The solution was constructed under the limitation that the shared memory contains only one element(the value to be passed to consumers) and a timestamp of the moment that element was produced. That means, no shared counters can be used.
One way to solve this, is to use semaphores for each consumer.
However, the problem can be solved in a more "eco-friendly" way.
We're using two semaphores Empty and Full to handle the synchronization, both initialized to 0. If a consumer attempts to consume the shared memory segment, it will be blocked.
The producer writes a random integer from the local array to the shared memory and performs an instant up operation on both semaphores by a value equal to the number of the total consumers. Then, the producer performs a wait-for-zero operation on the Empty semaphore, and gets blocked until the semaphore's value becomes zero.
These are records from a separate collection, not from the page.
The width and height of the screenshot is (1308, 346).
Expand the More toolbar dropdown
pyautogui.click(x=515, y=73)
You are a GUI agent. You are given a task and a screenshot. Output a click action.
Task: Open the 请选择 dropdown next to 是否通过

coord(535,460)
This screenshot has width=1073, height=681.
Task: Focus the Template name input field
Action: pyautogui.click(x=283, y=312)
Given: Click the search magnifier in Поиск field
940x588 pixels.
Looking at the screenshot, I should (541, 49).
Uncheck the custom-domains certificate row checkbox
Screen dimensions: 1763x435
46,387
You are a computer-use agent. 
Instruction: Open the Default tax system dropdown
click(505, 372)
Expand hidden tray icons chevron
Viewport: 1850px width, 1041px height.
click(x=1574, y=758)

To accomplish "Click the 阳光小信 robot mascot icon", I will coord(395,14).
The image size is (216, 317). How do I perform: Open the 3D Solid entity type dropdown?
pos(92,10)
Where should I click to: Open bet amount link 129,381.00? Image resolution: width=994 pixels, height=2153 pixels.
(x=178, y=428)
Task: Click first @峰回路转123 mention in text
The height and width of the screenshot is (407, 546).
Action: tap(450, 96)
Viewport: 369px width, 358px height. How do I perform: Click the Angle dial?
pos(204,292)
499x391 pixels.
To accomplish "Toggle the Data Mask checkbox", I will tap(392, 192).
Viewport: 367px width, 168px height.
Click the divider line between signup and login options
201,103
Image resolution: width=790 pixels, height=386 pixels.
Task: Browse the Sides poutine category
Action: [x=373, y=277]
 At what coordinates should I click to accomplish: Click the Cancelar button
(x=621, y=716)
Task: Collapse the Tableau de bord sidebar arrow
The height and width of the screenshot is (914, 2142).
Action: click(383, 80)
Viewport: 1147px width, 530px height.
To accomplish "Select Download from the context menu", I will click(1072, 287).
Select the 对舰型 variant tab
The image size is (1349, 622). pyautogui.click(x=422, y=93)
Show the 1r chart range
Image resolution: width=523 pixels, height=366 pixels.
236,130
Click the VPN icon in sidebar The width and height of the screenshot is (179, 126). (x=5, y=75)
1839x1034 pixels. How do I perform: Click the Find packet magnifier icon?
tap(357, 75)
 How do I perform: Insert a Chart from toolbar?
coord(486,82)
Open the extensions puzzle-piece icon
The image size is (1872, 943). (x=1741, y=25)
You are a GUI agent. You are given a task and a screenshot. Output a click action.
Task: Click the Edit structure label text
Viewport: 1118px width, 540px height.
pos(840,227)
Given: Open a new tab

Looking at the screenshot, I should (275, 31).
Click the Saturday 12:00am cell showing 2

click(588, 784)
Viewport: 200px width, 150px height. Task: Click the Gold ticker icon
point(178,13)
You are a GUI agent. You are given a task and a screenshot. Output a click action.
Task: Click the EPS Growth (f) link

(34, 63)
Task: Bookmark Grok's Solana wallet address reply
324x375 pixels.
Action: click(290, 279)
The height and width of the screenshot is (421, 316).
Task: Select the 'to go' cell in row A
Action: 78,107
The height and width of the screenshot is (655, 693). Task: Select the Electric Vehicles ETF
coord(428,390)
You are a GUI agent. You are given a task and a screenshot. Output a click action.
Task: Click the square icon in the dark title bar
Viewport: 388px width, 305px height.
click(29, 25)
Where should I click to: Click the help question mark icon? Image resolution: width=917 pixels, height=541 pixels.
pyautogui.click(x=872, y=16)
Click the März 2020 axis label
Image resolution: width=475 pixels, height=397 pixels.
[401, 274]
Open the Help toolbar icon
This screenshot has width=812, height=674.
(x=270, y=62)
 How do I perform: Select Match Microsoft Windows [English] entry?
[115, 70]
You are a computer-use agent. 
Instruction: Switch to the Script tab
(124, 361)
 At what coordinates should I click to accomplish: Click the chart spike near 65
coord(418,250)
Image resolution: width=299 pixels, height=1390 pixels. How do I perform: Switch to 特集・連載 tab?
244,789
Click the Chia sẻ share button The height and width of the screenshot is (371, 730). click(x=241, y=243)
Semantically, this means that the producer will remain blocked until all the consumers have consumed the element of the shared memory segment.
The consumers remain blocked or in queue before the producer until the up operations.
When the producer performs the up operations, the consumers will start to consume until they fill their local arrays.
Each one performs a down operation on the Full semaphore, consume the element from the shared memory segment, do some calculations and then perform a wait-for-zero operation on the Full semaphore. That way all Consumers will block until the semaphore Full becomes 0 and then each one performs a down operation on the Empty semaphore.
The last one will unblock the Producer that is waiting for the Empty semaphore to become 0.